UPDATE: U-S Chamber President Bashes Protestors Here
ST. LOUIS (KMOX)-About two dozen demonstrators welcomed US Chamber of Commerce President Tom Donohue to the RCGA headquarters downtown this morning, with chants and signs.
While Donohue was inside calling for more deregulation, demonstrator Johnathan McFarland was outside calling for more regulations on business and banking, “We came to where we are at right now, because of the lack of government regulation and we need to put safeguards on things like derivatives.”
Tony Pecinovsky carried a sign reading, ‘stop corporate greed’, “The Chamber of Commerce and other big business interests have tried to continually whittle away at worker rights at the cost of increasing their bonuses and CEO pay.”
Demonstrator Dave Hilliard says he came to the demonstration, because he’s concerned about what’s happening in Wisconsin, “They’re trying to break up unions. You wouldn’t have a lot of the rights you have as a worker if it weren’t for unions.”
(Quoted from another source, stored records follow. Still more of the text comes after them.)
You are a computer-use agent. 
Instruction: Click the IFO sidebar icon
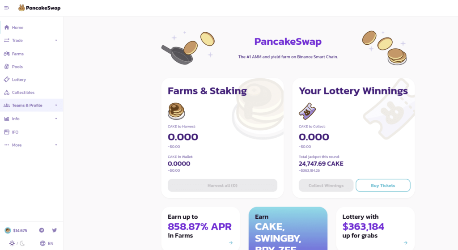(7, 132)
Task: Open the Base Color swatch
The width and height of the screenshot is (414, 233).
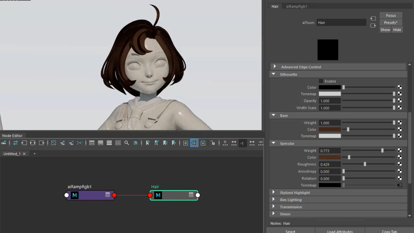Action: (330, 130)
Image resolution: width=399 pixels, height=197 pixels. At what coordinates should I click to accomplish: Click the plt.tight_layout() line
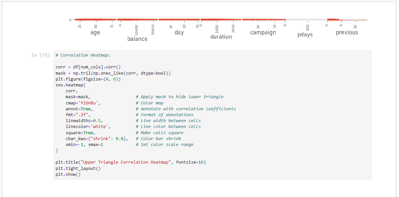point(78,169)
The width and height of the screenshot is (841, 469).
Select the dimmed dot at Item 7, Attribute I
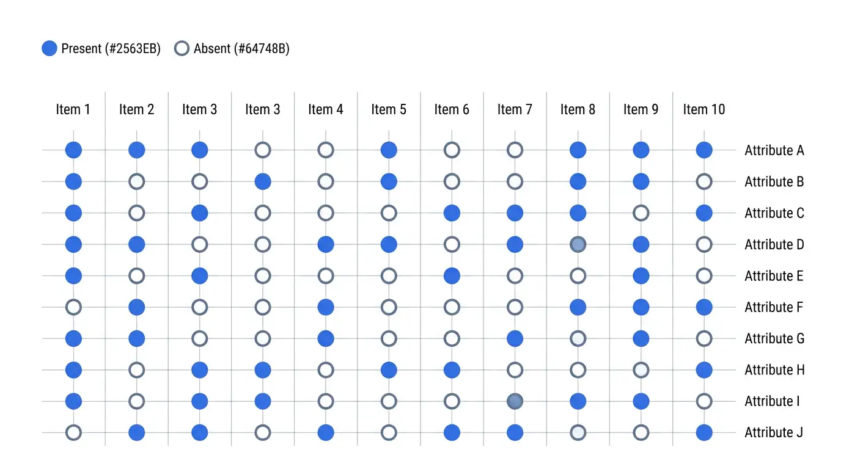click(x=515, y=401)
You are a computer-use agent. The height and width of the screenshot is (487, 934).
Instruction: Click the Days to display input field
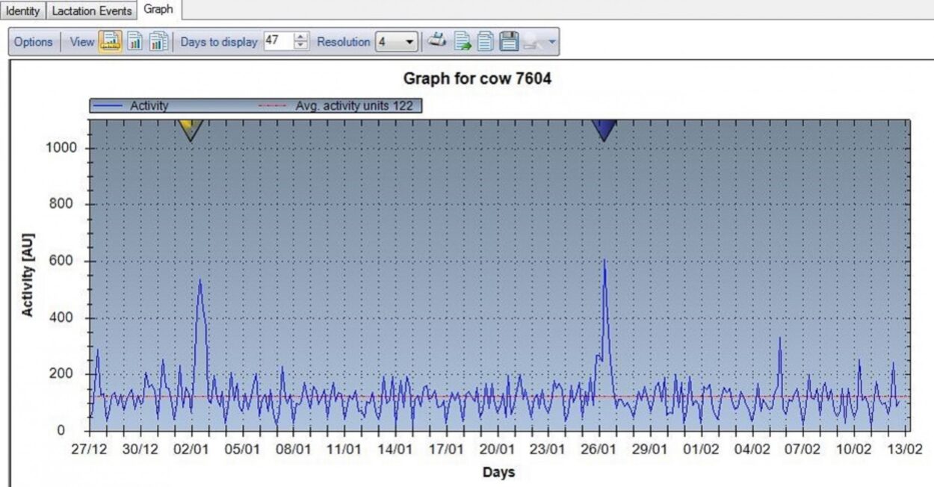coord(277,42)
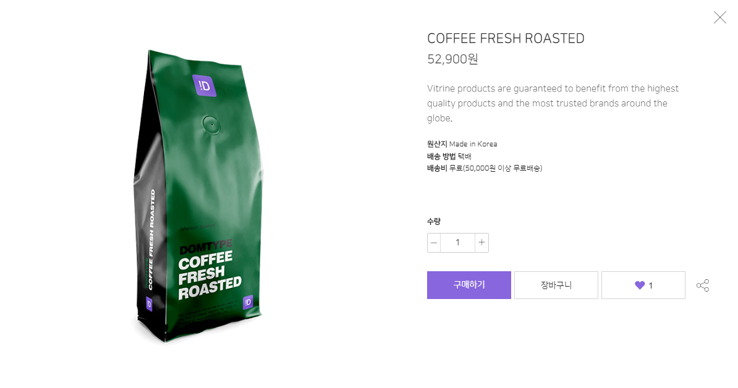Close the product quick view popup

[719, 17]
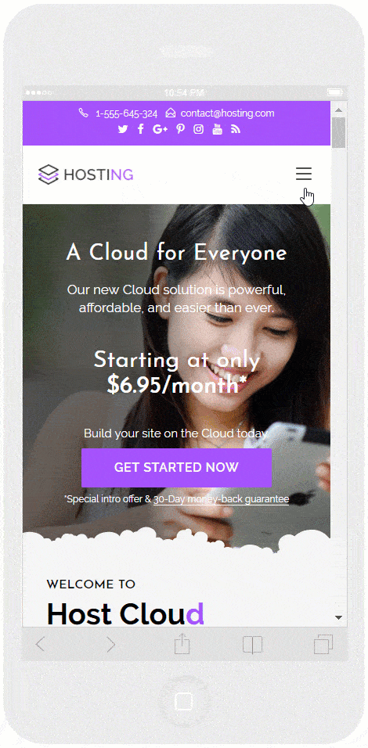Click the GET STARTED NOW button
Image resolution: width=368 pixels, height=748 pixels.
177,468
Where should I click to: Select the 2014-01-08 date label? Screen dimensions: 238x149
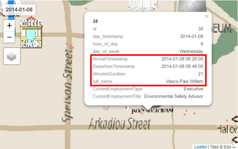[x=19, y=10]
Hillard says no matter which side you’re on, you need to get involved, “You just can’t sit around these days and be on the sidelines, you’re going to get run over.”
When a reporter informed U.S. Chamber of Commerce President and CEO Tom Donohue that protestors were planning to demonstrate against his visit to St. Louis, he questioned their intelligence.
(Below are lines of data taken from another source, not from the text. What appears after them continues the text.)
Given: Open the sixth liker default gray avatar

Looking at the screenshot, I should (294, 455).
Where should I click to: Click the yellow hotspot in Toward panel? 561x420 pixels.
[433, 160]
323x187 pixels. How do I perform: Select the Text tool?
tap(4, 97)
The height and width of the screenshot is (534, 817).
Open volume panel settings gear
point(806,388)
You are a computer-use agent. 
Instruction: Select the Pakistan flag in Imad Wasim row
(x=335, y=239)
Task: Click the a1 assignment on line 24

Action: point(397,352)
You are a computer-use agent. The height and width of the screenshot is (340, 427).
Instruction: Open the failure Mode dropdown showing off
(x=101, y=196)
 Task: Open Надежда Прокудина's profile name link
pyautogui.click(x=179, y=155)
“Do you think they even know what a derivative is?” Donohue said.
Donohue was seated on the 13th floor of the Met Square building, at RCGA headquarters, sharing with reporters his belief that protestors in Washington get paid ten-dollars an hour to show up and don’t know what they’re marching about.
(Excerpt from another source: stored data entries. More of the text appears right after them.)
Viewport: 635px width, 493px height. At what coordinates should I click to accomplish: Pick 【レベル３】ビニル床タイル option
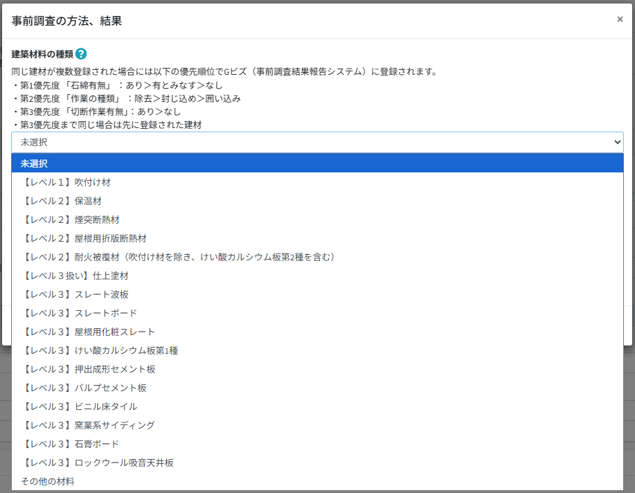(x=79, y=406)
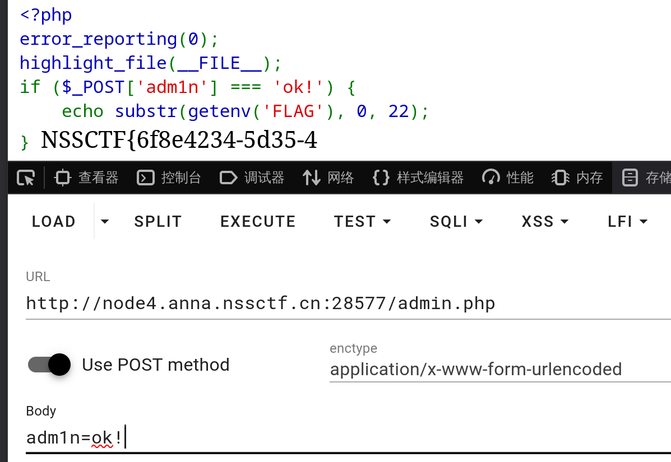Open the SQLI payload dropdown
The width and height of the screenshot is (671, 462).
coord(456,221)
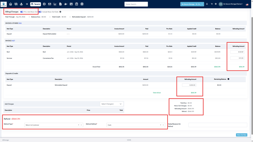Open the Refund Method dropdown showing Cash
The image size is (253, 142).
136,125
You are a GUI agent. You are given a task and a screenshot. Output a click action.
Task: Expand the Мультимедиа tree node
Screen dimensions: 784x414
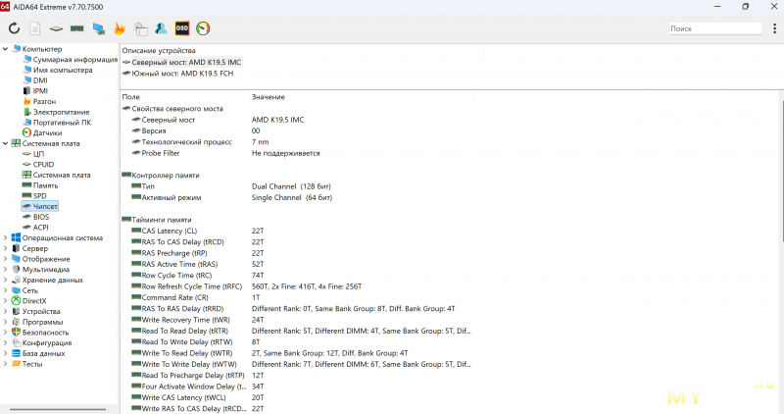click(x=6, y=269)
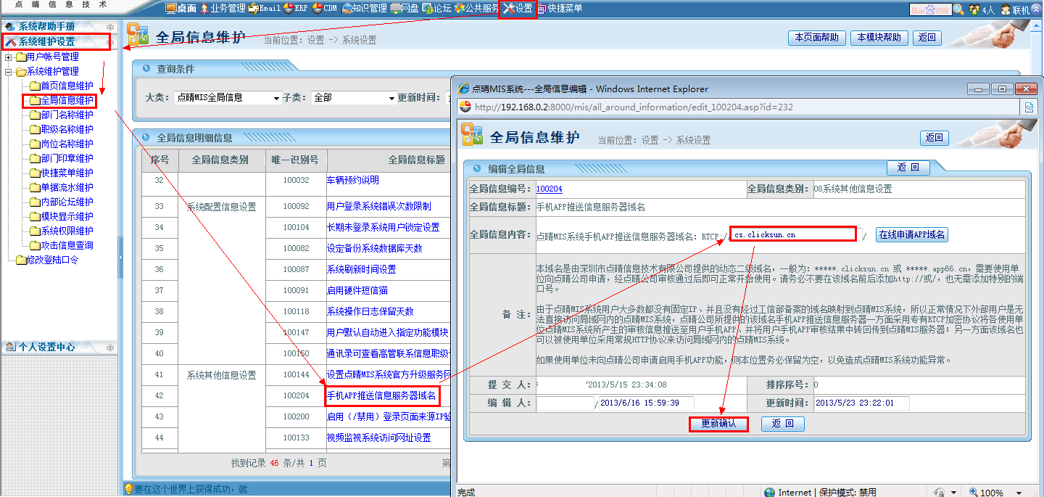Image resolution: width=1044 pixels, height=497 pixels.
Task: Collapse the 系统维护管理 tree node
Action: pos(9,71)
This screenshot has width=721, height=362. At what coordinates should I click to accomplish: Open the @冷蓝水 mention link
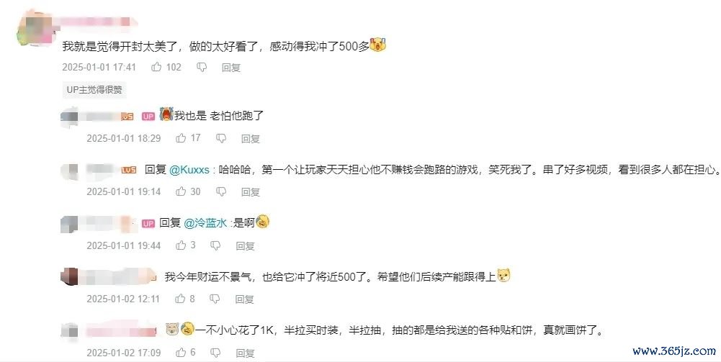[205, 223]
“When you start doing complex, financial instruments by protesting in the front yard, the point is you’re not going to get there,” Donohue said. “The point is that’s what people told them they should be concerned about.”
While the protestors support more regulation of banks, Donohue says the current proposal before Congress would only clog the banking system with too many new rules and hurt consumers.
“If what we’re going to do is have five-hundred or two-hundred new sets of regulations, everybody’s going to sit on their money,” Donohue said, “Who’s going to lend you money? If you haven’t got a lot of money, they’re not going to lend you money. Those are the new rules.”
Donohue turned truculent when asked whether events in Wisconsin are weakening unions and the right of workers to collective bargaining.
“I absolutely don’t look at it as a way to weaken unions,” Donohue said, “I look at it as a way to say we have to have a system that supports this, or this city, this state and eventually this country will go bankrupt.”
He went on to express his concerns that public sector pensions are “out of control” and that public workers compensation is “over bloated .”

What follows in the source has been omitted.